A research group has achieved a new plasma confinement regime using small 3D magnetic perturbations that simultaneously suppress edge instabilities and enhance core plasma confinement in the Experimental Advanced Superconducting Tokamak (EAST). The research results are published in PRX Energy. Sustained high plasma confinement at both the core and the edge without edge crash events due to edge instabilities is critical for efficient fusion energy production in tokamaks. However, achieving stable, high-core confinement with an internal transport barrier (ITB) is extremely challenging, especially in tungsten-wall devices where tungsten impurity accumulation must be controlled. Furthermore, controlling edge instabilities usually results in degraded core plasma confinement. In this study, the researchers applied small 3D magnetic perturbations localized at the plasma edge. This method achieved the suppression of edge instabilities and control of tungsten impurities. For the first time, it also enabled the induction and sustained confinement of high-core plasma with an ITB. Through in-depth investigation, the researchers uncovered the complex physical mechanisms underlying ITB formation. This process involves multiscale, nonlinear interactions among small magnetic perturbations, tungsten impurities, plasma rotation, and current profiles. Compared to conventional methods, ITB formation using magnetic perturbations is independent of the initial plasma conditions and features a power threshold reduced by more than half.
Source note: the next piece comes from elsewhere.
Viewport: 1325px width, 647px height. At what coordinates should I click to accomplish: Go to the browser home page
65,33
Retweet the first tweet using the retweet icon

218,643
Further studies have shown that magnetic perturbations can not only sustain ITBs stably and effectively allow for active control of ITB behavior by adjusting perturbation profiles. Using this method, effective ITB control has been achieved over a broad range of plasma densities and edge safety factors on EAST. This breakthrough demonstrates a method for achieving both stable edges and high-performing cores, which is critical for the efficient operation of future fusion reactors. This work opens a new direction for studying complex nonlinear plasma dynamics under 3D fields in tokamaks and establishes a novel approach for investigating, controlling, and optimizing internal transport barriers in future fusion reactors. The team was led by Prof. Sun Youwen from the Hefei Institutes of Physical Science of the Chinese Academy of Sciences, in collaboration with Prof. Ye Minyou from the University of Science and Technology of China.